I do appreciate that Lenovo included a trackpad on the keyboard, even if it is pretty small at 3 inches wide and 1.5 inches tall. While it isn’t the most responsive touchpad around, I was thankful for a way to use the cursor on Windows, as well as multi-finger gestures like swiping to switch between apps. Surprisingly, I never felt like it was too cramped.
Otherwise using the X1 Fold as a mini laptop was… fine. Because you’re reduced to using a 7-inch screen in this mode, you can only get about three app icons on the taskbar at once unless you reduce the OS’s font and icon size. Doing that on a screen this small makes any text quite hard to read. And don’t even think about running two windows side by side — they’ll barely fit or be so small that you’ll need to scroll forever to see everything.
Performance and battery life
The X1 Fold uses an Intel Lakefield Core i5 processor with Intel’s “Hybrid technology,” which the chip maker says is “engineered for mobile performance.” It uses architecture similar to ARM’s big.Little design, relegating less demanding tasks to lower-power Atom cores and tapping bigger cores for tougher processes. In general, the Fold kept up with my needs, and the few hiccups I came across seemed more to do with glitchy software than a slow processor. For example, sometimes Lenovo’s mode switching tool wouldn’t work, and instead of letting me choose the window I wanted open on either half of the display, it would just show two random apps I had open. Switching between landscape and portrait modes would bring up all the windows I had open, for example, and I often had to wait for webpages to expand and fill the whole screen when I maximized them.

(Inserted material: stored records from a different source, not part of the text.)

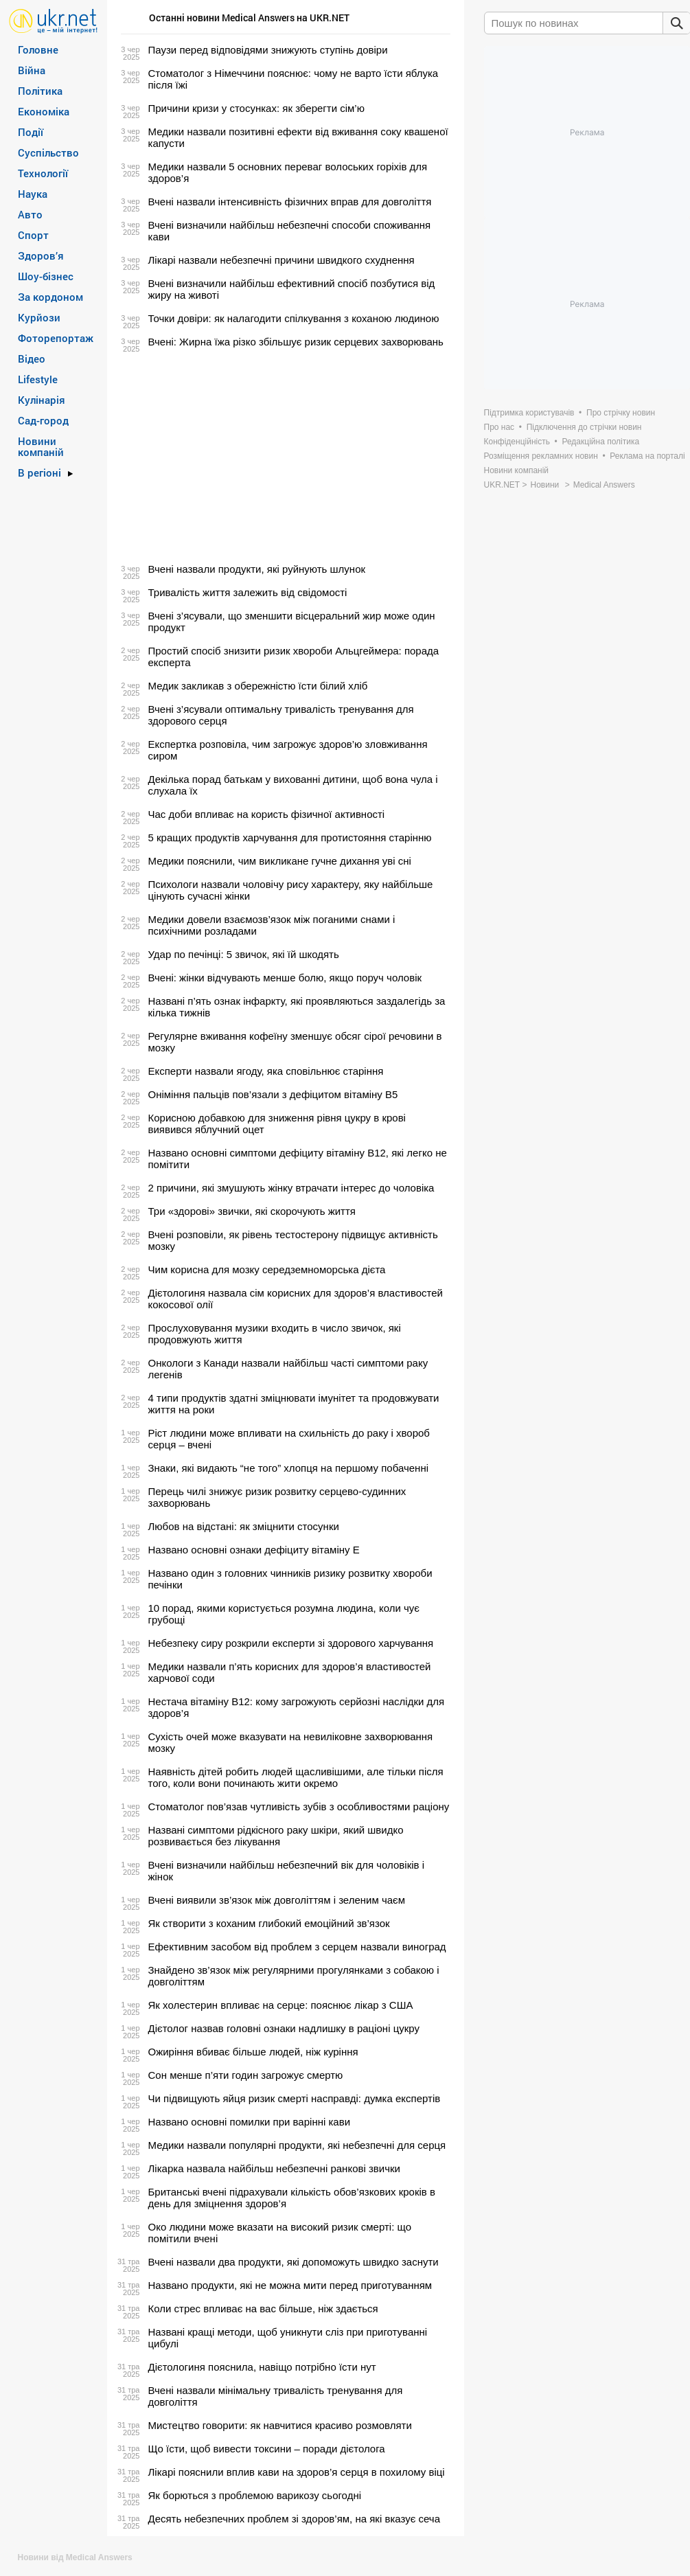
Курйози (39, 317)
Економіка (43, 111)
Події (30, 131)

These were mostly issues that had to do with switching between modes — when I stayed in either tablet or laptop orientations, the device generally kept pace. Granted, I didn’t do anything too demanding like editing video, but for most of my day to day workflow the machine held up.

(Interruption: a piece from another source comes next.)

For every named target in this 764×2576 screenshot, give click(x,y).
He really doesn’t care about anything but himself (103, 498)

On our video rundown test, the X1 Fold clocked an impressive 13 hours and 30 minutes, which beats the Galaxy Tab S7+, the Surface Pro 7 and the iPad Pro 12.9. In real-world use, it generally lasts all day in tablet mode, though I found that using the keyboard seemed to drain the battery a bit more quickly. There’s also the option of getting a 5G-capable model of the X1 Fold, by the way, which I expect will sap energy even more.
I’m having a hard time recommending anyone buy the X1 Fold. I don’t want to diminish Lenovo’s achievement here — it’s impressive that the company managed to make a foldable PC that it’s ready to roll out to the public. But as is the case with many first-gen products, the X1 Fold is an expensive experiment. If you buy this, know that you’re basically paying to be a beta tester. There are plenty of quirks to work out. While I’m excited to see companies innovate, the ThinkPad X1 Fold’s exorbitant price and lack of real benefits keep me from endorsing it. If you need a laptop-tablet hybrid that runs Windows and can fit in tight spaces, the Surface Pro 7 or the Surface Go 2 are much more reasonably priced and offer better productivity.